What you have to do -
Your answer should be the complete set of entries, transcribed exactly.

Records for this exercise -
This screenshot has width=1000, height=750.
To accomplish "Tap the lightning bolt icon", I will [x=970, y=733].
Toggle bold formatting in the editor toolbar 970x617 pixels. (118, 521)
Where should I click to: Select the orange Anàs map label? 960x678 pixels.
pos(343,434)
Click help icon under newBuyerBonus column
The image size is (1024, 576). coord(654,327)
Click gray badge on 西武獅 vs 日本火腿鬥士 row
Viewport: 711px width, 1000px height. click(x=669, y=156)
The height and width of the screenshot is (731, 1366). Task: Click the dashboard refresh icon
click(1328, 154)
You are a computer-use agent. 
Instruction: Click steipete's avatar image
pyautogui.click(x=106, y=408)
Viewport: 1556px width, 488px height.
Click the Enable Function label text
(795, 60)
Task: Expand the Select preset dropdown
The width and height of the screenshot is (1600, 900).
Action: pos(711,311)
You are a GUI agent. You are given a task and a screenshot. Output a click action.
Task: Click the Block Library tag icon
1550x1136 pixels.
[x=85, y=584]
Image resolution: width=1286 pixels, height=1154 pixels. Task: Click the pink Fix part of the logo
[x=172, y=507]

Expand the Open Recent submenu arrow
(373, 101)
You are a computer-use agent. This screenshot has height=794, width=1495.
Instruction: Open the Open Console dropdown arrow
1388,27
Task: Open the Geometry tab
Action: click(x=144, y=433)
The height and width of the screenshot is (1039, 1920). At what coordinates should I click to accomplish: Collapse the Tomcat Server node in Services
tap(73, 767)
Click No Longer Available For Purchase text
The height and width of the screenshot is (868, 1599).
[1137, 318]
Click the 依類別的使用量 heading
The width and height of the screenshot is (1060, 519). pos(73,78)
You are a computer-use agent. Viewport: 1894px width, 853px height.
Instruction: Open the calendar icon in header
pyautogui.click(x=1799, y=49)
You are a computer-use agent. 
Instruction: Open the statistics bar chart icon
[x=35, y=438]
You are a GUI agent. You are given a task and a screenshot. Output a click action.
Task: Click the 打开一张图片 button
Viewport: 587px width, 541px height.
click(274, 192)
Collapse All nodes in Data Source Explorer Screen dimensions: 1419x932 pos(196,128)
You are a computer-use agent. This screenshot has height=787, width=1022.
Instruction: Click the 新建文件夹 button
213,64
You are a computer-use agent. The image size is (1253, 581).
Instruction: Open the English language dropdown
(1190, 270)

Response below -
This screenshot has width=1000, height=750.
To accomplish "Tap the lightning bolt icon", I will [x=970, y=733].
Toggle bold formatting in the editor toolbar 970x617 pixels. (118, 521)
Where should I click to: Select the orange Anàs map label? 960x678 pixels.
pos(343,434)
Click help icon under newBuyerBonus column
The image size is (1024, 576). coord(654,327)
Click gray badge on 西武獅 vs 日本火腿鬥士 row
Viewport: 711px width, 1000px height. click(x=669, y=156)
The height and width of the screenshot is (731, 1366). Task: Click the dashboard refresh icon
click(1328, 154)
You are a computer-use agent. 
Instruction: Click steipete's avatar image
pyautogui.click(x=106, y=408)
Viewport: 1556px width, 488px height.
Click the Enable Function label text
(795, 60)
Task: Expand the Select preset dropdown
The width and height of the screenshot is (1600, 900).
Action: pos(711,311)
You are a GUI agent. You are given a task and a screenshot. Output a click action.
Task: Click the Block Library tag icon
1550x1136 pixels.
[x=85, y=584]
Image resolution: width=1286 pixels, height=1154 pixels. Task: Click the pink Fix part of the logo
[x=172, y=507]

Expand the Open Recent submenu arrow
(373, 101)
You are a computer-use agent. This screenshot has height=794, width=1495.
Instruction: Open the Open Console dropdown arrow
1388,27
Task: Open the Geometry tab
Action: click(x=144, y=433)
The height and width of the screenshot is (1039, 1920). At what coordinates should I click to accomplish: Collapse the Tomcat Server node in Services
tap(73, 767)
Click No Longer Available For Purchase text
The height and width of the screenshot is (868, 1599).
[1137, 318]
Click the 依類別的使用量 heading
The width and height of the screenshot is (1060, 519). pos(73,78)
You are a computer-use agent. Viewport: 1894px width, 853px height.
Instruction: Open the calendar icon in header
pyautogui.click(x=1799, y=49)
You are a computer-use agent. 
Instruction: Open the statistics bar chart icon
[x=35, y=438]
You are a GUI agent. You are given a task and a screenshot. Output a click action.
Task: Click the 打开一张图片 button
Viewport: 587px width, 541px height.
click(274, 192)
Collapse All nodes in Data Source Explorer Screen dimensions: 1419x932 pos(196,128)
You are a computer-use agent. This screenshot has height=787, width=1022.
Instruction: Click the 新建文件夹 button
213,64
You are a computer-use agent. The image size is (1253, 581).
Instruction: Open the English language dropdown
(1190, 270)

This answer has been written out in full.